From L-R: Nitin Bawankule, Industry Director, Google India; Anurag Gupta, Founder & MD, DGM; Arun Das, Regional Head, Enterprises, Tata Teleservices; Shamik Sharma, Chief Technology Officer, Myntra.
At a recently held Annual eTailing India Summit in New Delhi, Shamik Sharma was part of a panel discussion on ‘Mobility: Are Mobile Apps the Future of eCommerce?’. The panel discussed a variety of questions related to business strategies and consumer experience in the mobile space, as well as the hold of mobile within the e-commerce domain.
The other panel members included Nitin Bawankule, Industry Director, Google India and Arun Das, Regional Head, Enterprises, Tata Teleservices and the session was moderated by Anurag Gupta, Founder & MD, DGM.
The topic of the panel discussion has been subject to plenty of debate over the past few months. Some of the statistics shared at the discussion clearly show that India is predominantly on mobile commerce. Mobile internet usage in India is around 220mn in 2015, a number which is expected to jump to 562mn by 2017.

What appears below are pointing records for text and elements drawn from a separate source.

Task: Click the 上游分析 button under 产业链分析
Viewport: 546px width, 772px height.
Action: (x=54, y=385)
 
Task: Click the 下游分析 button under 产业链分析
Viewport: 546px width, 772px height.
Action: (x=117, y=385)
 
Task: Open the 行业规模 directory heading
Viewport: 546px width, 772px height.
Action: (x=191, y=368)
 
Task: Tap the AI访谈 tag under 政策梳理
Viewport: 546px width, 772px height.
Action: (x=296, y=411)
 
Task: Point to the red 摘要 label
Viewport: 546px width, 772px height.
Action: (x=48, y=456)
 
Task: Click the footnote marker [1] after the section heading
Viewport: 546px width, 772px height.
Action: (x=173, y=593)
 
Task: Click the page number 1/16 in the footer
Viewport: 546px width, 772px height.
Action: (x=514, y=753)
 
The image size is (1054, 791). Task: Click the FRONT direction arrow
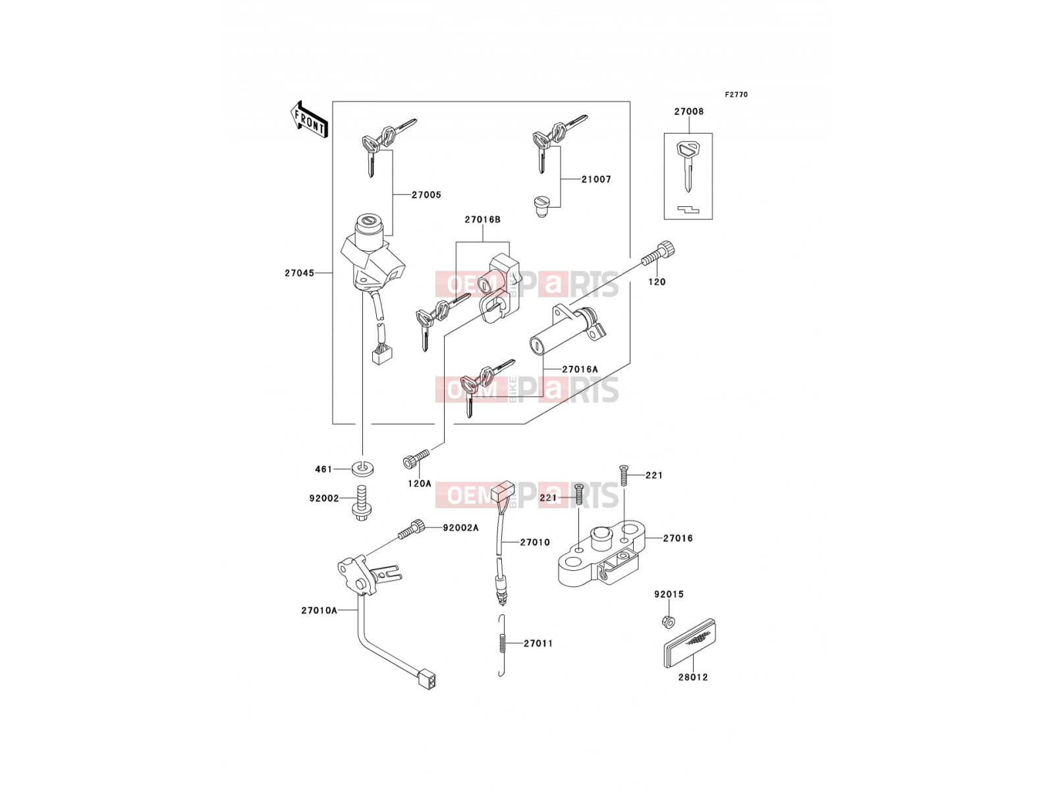(309, 120)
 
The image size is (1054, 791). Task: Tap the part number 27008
(688, 111)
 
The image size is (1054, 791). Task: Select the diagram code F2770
(736, 95)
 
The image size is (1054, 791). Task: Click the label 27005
(426, 194)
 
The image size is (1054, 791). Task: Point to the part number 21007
(596, 179)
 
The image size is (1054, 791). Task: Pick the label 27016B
(482, 220)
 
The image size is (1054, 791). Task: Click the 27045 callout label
(299, 273)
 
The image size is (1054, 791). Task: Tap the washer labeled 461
(362, 469)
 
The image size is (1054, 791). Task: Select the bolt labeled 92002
(362, 504)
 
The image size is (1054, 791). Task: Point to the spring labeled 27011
(502, 645)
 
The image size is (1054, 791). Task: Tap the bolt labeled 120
(659, 254)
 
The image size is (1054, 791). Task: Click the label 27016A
(580, 369)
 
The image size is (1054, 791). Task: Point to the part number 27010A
(319, 610)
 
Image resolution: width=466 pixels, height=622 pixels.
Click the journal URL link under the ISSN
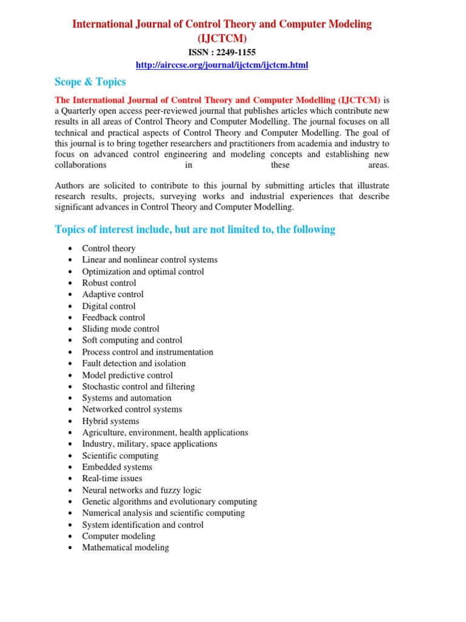[222, 65]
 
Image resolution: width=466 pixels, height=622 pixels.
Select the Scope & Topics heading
[90, 82]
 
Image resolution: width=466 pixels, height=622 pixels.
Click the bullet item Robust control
[109, 283]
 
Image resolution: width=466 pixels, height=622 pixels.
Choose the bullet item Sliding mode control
[121, 329]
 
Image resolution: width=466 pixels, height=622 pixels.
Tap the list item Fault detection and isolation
[134, 363]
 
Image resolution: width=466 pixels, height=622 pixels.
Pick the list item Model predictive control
[127, 375]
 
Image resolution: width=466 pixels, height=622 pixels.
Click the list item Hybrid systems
[110, 421]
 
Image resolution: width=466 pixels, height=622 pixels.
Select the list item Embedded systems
[117, 467]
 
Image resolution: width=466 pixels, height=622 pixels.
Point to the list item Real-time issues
[112, 479]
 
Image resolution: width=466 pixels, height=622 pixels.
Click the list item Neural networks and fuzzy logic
[141, 490]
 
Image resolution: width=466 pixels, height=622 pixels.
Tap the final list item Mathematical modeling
[126, 547]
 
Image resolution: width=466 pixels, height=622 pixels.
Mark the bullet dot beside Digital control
[72, 307]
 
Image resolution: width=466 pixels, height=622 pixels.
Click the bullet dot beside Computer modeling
[72, 536]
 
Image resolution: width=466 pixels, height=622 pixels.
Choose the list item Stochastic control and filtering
[138, 386]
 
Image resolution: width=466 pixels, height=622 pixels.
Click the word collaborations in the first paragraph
[81, 165]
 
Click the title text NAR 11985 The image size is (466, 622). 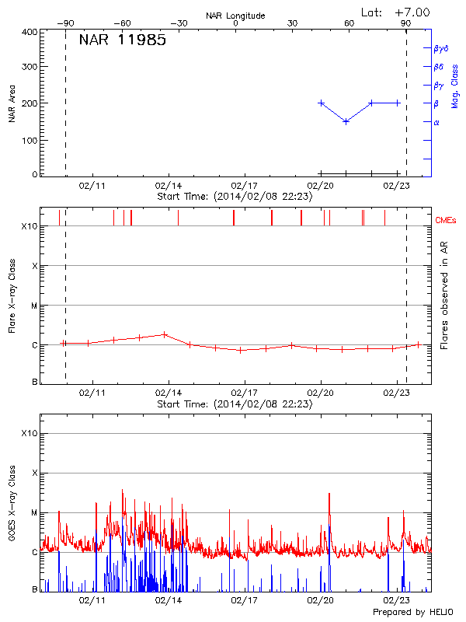(122, 40)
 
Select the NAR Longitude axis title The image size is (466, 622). (235, 16)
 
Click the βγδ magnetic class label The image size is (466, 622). (440, 48)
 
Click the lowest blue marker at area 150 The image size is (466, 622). (346, 121)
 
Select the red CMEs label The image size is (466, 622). (446, 221)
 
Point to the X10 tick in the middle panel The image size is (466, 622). (29, 227)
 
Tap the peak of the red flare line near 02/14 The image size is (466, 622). (164, 334)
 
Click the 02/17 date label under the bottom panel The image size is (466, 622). (245, 600)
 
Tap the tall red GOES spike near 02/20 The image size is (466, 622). (330, 494)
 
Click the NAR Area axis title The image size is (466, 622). (12, 104)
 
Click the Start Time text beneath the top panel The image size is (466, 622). (235, 197)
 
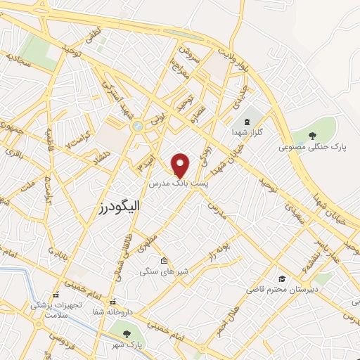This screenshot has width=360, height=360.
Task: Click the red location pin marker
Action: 181,164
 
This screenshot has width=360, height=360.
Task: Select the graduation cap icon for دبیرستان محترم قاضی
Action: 281,278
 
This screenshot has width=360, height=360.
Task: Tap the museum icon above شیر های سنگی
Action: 164,259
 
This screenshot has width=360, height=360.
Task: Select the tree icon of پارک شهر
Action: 127,334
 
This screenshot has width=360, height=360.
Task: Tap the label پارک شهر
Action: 127,345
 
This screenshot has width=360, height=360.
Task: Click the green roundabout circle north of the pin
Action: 136,127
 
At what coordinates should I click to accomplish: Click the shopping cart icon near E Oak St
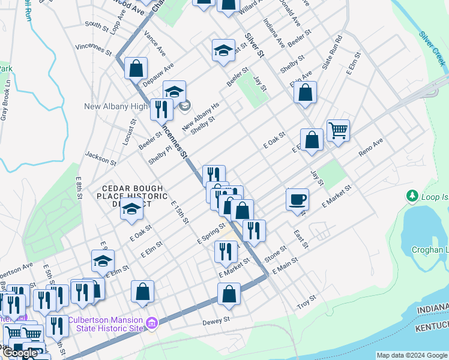click(x=339, y=130)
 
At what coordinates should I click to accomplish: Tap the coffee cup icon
click(x=298, y=199)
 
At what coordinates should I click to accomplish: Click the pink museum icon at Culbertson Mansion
click(x=152, y=324)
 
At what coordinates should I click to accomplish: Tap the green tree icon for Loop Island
click(x=412, y=196)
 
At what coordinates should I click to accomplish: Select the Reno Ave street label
click(x=370, y=147)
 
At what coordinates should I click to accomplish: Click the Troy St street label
click(x=307, y=302)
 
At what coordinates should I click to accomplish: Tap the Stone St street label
click(x=276, y=251)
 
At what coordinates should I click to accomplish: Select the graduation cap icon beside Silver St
click(x=223, y=50)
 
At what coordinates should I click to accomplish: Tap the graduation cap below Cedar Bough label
click(x=132, y=210)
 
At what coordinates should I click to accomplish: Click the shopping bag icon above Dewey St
click(x=229, y=293)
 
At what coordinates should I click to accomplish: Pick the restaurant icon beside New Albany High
click(x=161, y=109)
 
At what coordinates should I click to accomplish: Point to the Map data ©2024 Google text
click(x=412, y=355)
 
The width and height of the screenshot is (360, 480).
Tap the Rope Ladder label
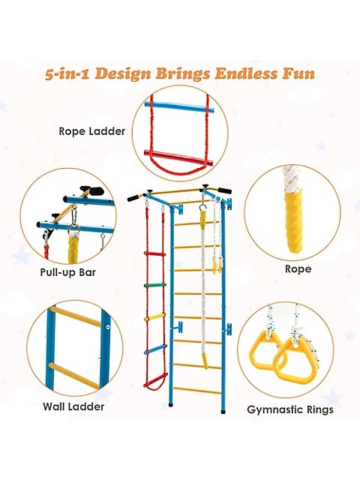[x=92, y=131]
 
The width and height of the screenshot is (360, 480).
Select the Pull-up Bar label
[x=68, y=272]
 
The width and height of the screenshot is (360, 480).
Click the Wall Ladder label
[x=74, y=406]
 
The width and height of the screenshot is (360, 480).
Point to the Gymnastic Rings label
[x=290, y=410]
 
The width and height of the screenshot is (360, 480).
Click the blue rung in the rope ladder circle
[x=179, y=106]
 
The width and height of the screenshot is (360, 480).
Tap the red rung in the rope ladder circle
[x=178, y=157]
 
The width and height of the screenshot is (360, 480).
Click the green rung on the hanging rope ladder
[x=155, y=285]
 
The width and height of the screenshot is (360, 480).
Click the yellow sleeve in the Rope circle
[x=293, y=221]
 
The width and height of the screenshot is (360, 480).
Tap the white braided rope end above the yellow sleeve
[x=292, y=178]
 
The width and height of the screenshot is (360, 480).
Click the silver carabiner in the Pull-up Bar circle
[x=74, y=218]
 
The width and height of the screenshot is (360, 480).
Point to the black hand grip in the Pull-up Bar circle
[x=92, y=190]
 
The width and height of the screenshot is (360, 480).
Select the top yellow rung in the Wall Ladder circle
[x=75, y=316]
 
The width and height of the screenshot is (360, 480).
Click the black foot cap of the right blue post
[x=223, y=410]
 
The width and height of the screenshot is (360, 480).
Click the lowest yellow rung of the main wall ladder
[x=196, y=390]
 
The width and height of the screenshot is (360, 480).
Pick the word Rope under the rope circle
[x=298, y=269]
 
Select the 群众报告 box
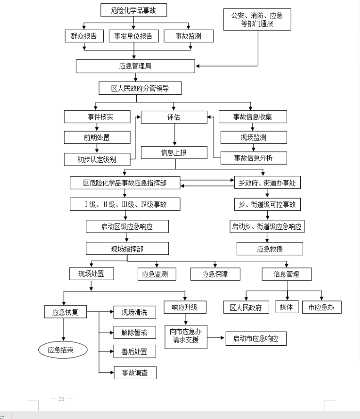[84, 36]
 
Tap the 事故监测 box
[188, 36]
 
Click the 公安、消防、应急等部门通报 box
[257, 19]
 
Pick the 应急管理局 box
[135, 66]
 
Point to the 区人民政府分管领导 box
[140, 88]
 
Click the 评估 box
[174, 117]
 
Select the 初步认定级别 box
[97, 159]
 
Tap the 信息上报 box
[174, 152]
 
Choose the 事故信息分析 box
[253, 158]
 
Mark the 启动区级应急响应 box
[127, 226]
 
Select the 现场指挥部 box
[127, 249]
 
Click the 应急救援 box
[269, 249]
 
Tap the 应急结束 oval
[63, 349]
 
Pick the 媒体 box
[286, 307]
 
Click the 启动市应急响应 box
[256, 338]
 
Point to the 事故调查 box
[135, 373]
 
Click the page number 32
[62, 399]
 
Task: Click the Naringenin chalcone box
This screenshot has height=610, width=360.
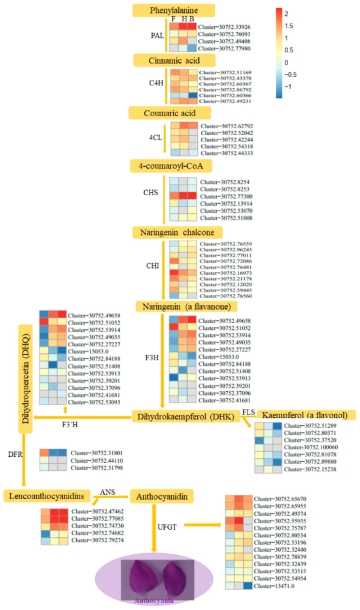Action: (170, 232)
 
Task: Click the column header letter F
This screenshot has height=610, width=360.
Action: (173, 19)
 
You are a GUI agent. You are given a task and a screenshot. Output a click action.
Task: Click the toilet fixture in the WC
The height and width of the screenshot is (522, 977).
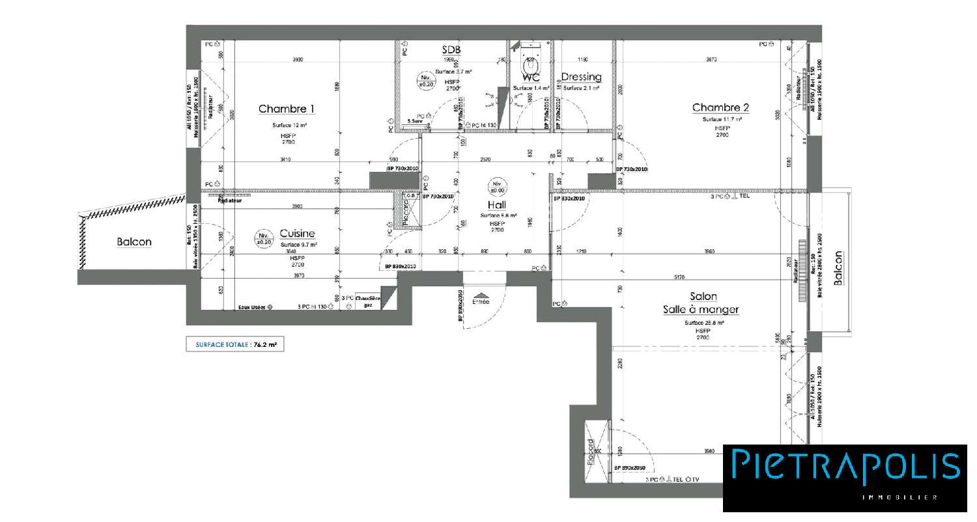click(x=529, y=65)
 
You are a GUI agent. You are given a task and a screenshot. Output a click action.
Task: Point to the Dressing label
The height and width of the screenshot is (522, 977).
click(x=581, y=77)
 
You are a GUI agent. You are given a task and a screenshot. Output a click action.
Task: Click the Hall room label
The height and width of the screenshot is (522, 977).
click(x=498, y=204)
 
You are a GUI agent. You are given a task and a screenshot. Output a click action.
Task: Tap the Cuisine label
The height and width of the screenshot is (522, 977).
click(x=297, y=234)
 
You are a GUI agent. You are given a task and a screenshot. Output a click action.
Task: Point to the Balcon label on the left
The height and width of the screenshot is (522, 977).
click(x=134, y=242)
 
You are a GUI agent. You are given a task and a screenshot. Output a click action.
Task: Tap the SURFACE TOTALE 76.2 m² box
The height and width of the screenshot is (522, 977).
click(x=235, y=345)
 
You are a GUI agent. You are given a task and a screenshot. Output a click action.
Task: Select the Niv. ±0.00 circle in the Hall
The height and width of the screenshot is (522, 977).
click(x=497, y=187)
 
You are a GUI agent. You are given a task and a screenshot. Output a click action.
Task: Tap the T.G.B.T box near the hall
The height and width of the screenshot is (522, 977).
click(x=410, y=195)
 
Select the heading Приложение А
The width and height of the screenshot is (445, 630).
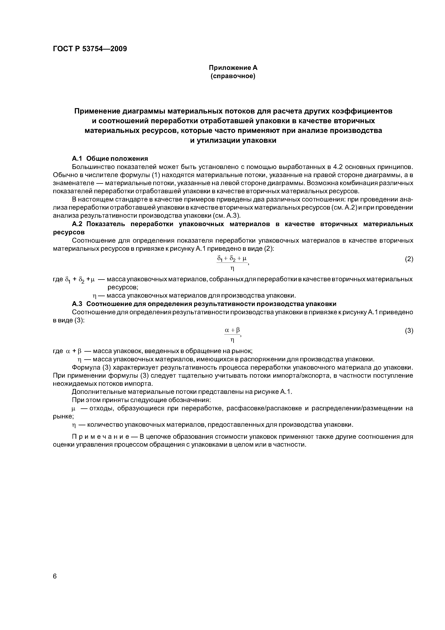coord(233,68)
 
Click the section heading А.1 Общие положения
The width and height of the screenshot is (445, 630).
coord(110,159)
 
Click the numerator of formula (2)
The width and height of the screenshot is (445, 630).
coord(232,258)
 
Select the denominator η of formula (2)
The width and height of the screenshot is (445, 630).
coord(233,268)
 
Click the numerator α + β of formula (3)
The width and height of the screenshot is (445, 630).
coord(232,330)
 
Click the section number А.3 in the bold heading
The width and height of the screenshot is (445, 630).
coord(77,304)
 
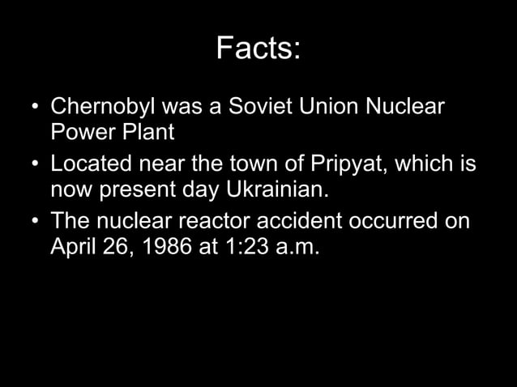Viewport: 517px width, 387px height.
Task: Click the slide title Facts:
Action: (x=258, y=50)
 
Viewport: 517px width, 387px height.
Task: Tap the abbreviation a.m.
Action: (x=295, y=245)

As Shamik mentioned during the discussion, for Myntra there wasn’t much of a debate. In June 2014, Myntra was barely getting any revenue from mobile. But with the increasing penetration of smart phones and internet usage on mobile, and a focused mobile strategy, 60 to 70 percent of Myntra’s revenue was coming from mobile by the end of December 2014. Seeing the incredible pace of growth a few months into 2015, the writing was on the wall – Myntra had to go mobile.
“You have to be where your consumers are,” said Shamik. He however drew attention to the fact that Myntra’s decision to go app only was taken because it made good sense to drive the business of fashion through it, within the e-commerce space. “If mobile browsers could give consumers an experience as rich as an application does, we would have been happy to remain on mobile web as well,” he said.
Talking of consumer engagement for web vs. app, Nitin Bawankule described what he calls the “toothbrush test”. Depending upon the business model and the frequency with which a consumer uses a product or a service, businesses have to decide – if the app or web will deliver the best customer experience.
Some of the differentiators between the two interfaces are multi-touch options, storing and customizing of data, bookmarking consumer preferences, sending notifications and native capabilities of the phone such as GPS, gyroscope, camera etc. The mobile app experience in case of fashion comes across as a far richer and valuable one since it benefits from all these features.
Having the firm belief that the app would be the best way to go forward, Myntra did not want to divide its attention in developing both platforms. There were going to be no halfway measures on either platform. It just made perfect sense to invest fully in a business model where consumers are present.